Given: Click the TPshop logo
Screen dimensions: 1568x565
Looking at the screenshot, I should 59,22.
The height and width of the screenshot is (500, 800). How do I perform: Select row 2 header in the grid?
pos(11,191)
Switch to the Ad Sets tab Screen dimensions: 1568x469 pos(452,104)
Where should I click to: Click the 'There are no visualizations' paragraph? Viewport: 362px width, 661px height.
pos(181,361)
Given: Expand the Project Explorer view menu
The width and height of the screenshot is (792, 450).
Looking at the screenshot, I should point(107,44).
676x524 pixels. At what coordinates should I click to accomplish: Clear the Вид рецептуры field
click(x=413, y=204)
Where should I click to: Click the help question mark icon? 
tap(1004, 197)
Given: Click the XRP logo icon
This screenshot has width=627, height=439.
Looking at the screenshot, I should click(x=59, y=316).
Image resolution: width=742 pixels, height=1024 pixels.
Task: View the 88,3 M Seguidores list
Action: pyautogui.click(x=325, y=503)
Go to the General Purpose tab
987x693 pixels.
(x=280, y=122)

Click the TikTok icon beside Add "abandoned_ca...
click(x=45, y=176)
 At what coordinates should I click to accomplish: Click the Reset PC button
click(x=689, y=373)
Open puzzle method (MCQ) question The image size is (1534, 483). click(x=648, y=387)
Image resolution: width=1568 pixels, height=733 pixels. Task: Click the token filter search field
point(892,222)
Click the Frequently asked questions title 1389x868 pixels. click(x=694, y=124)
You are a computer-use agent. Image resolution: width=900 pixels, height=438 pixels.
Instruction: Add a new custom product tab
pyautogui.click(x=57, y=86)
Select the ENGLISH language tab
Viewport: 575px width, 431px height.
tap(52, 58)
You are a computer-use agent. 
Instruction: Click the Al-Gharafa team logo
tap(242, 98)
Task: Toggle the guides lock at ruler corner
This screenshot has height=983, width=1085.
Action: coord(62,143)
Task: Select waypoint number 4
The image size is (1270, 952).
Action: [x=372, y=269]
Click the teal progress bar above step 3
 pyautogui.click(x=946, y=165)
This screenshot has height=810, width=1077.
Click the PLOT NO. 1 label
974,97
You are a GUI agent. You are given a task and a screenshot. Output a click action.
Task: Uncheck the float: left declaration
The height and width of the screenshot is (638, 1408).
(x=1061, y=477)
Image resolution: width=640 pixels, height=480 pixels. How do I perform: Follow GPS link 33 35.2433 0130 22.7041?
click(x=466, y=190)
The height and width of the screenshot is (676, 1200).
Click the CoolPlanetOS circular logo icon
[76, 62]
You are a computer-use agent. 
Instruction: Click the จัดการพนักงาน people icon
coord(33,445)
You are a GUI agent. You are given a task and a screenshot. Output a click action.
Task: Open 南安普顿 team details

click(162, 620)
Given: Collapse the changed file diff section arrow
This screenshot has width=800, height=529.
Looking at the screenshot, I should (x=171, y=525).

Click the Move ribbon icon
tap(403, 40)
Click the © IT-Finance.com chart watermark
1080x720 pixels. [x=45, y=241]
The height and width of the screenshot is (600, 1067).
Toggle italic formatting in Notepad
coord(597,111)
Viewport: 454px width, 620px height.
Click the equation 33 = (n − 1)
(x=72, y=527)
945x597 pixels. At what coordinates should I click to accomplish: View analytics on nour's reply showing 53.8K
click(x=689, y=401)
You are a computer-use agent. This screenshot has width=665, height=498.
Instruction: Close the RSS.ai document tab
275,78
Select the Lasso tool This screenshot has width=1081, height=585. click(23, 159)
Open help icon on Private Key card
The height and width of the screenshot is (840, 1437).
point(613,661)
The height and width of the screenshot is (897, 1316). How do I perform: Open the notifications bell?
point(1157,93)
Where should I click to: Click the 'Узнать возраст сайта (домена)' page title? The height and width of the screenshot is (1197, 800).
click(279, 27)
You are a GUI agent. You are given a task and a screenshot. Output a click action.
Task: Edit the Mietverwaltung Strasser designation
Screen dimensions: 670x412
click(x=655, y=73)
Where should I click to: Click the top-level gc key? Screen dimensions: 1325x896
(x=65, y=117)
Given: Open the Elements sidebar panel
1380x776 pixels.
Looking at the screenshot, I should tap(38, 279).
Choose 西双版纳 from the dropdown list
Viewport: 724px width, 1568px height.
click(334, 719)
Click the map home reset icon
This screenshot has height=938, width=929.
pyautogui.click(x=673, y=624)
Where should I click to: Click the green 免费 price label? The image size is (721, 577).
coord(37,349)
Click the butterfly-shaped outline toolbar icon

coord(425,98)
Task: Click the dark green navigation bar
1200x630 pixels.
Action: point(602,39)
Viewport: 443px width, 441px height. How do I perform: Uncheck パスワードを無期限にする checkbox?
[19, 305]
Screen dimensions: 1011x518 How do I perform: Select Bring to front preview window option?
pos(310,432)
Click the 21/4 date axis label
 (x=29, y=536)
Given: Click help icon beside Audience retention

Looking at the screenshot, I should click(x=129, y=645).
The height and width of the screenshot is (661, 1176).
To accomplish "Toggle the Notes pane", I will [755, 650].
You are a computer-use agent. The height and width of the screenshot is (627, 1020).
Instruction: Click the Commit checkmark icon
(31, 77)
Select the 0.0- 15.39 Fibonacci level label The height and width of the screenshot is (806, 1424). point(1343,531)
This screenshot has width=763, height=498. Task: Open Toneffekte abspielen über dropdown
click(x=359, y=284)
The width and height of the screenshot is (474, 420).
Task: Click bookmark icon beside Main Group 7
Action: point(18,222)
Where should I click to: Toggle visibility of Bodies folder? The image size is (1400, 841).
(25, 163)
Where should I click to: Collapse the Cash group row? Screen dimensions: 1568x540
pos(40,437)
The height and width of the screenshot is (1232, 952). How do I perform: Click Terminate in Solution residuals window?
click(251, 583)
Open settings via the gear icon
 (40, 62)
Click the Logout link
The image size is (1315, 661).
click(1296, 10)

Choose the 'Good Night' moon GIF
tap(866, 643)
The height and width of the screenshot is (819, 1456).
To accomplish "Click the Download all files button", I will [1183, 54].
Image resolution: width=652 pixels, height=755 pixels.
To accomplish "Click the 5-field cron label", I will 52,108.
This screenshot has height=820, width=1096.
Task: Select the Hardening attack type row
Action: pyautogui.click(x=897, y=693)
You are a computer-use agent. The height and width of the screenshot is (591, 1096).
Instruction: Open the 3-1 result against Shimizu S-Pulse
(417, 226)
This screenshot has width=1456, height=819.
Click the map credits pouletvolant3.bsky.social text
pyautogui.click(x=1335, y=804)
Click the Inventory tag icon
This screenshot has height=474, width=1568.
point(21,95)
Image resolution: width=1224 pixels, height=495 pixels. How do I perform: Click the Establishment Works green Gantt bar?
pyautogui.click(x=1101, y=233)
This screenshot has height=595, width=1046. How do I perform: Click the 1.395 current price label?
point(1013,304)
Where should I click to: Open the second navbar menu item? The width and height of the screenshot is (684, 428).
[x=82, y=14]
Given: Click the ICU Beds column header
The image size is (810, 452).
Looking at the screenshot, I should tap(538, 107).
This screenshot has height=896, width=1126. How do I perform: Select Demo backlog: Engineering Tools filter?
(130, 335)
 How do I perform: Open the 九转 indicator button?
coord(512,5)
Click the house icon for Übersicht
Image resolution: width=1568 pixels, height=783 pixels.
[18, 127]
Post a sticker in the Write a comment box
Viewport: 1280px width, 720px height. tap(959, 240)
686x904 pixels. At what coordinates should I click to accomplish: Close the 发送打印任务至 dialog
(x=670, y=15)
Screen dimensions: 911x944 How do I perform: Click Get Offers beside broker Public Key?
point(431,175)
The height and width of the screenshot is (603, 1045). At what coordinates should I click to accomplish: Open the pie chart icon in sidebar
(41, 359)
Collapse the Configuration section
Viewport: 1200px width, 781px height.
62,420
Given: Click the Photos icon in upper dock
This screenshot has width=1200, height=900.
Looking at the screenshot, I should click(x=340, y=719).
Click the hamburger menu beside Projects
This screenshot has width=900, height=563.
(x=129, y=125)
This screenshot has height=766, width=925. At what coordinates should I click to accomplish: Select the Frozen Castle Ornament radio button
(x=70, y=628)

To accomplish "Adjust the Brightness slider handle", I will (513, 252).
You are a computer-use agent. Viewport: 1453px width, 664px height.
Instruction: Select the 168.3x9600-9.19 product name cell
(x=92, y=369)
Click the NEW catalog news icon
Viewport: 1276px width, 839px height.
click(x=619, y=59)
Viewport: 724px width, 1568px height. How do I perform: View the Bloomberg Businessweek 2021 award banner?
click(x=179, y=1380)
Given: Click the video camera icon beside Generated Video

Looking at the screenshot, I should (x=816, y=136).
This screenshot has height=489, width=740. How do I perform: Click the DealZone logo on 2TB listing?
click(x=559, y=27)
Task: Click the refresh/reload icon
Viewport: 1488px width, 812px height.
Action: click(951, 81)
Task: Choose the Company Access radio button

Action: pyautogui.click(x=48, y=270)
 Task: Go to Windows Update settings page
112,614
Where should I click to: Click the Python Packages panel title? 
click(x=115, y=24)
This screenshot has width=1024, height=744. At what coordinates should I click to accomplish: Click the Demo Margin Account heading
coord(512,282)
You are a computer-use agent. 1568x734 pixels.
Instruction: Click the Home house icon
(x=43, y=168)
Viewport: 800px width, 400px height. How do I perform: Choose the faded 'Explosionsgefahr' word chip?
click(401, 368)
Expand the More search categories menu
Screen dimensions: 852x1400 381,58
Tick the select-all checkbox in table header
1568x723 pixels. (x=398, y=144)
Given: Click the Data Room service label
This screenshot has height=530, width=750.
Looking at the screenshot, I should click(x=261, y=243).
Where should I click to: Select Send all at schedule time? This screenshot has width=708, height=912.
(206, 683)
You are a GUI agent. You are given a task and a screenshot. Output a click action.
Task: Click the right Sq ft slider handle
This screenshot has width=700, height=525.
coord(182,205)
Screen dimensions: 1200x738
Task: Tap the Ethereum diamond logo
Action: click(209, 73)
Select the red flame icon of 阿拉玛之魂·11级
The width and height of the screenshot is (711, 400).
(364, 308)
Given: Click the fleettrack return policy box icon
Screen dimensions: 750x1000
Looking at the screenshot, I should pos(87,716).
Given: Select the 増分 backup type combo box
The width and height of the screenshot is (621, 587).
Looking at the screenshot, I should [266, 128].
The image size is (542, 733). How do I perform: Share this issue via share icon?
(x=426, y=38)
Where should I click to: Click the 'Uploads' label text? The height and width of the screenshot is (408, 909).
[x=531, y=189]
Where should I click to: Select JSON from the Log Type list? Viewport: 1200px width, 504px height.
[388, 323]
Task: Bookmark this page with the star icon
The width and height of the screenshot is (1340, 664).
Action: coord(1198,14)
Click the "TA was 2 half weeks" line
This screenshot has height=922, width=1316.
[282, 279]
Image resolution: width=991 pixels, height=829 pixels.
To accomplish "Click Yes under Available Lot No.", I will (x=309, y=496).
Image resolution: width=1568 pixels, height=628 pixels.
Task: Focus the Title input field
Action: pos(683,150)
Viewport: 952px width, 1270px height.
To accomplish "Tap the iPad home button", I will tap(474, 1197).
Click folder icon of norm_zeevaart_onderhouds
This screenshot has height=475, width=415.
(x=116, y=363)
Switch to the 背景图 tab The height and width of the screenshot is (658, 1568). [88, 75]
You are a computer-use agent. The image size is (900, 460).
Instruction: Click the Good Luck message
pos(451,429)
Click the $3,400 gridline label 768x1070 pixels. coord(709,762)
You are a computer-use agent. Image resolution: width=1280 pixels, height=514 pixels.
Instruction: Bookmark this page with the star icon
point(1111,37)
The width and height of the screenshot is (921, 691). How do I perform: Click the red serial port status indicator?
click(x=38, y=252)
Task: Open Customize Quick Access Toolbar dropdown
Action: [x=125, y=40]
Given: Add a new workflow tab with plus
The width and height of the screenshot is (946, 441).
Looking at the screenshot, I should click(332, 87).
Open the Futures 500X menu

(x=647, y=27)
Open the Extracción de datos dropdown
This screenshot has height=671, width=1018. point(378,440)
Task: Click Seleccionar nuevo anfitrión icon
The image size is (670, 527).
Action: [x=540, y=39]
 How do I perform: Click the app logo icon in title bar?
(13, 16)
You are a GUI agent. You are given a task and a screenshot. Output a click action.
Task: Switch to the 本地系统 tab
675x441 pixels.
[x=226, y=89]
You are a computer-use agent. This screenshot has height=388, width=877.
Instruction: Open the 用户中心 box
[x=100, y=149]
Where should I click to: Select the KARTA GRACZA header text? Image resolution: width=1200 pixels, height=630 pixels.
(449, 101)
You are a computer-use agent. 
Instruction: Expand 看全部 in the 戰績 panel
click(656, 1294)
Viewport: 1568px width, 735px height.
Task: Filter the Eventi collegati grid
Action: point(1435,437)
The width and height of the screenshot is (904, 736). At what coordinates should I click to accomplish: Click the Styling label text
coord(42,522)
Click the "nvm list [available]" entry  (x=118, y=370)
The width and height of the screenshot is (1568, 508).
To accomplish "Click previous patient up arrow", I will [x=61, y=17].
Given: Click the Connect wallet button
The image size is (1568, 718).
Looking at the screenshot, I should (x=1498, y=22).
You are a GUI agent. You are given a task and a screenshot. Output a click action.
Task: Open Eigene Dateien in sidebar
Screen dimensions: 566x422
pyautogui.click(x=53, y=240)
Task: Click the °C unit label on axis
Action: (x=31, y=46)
::::::::::
• To do: Your task is to restate, word for word, only those lines above that fall between the line holding "Given: Click help" and the line holding "Select the 0.0- 15.39", inclusive.

• Answer section:
Given: Click help icon beside Audience retention

Looking at the screenshot, I should click(x=129, y=645).
The height and width of the screenshot is (661, 1176).
To accomplish "Toggle the Notes pane", I will [755, 650].
You are a computer-use agent. The height and width of the screenshot is (627, 1020).
Instruction: Click the Commit checkmark icon
(31, 77)
Select the 0.0- 15.39 Fibonacci level label The height and width of the screenshot is (806, 1424). point(1343,531)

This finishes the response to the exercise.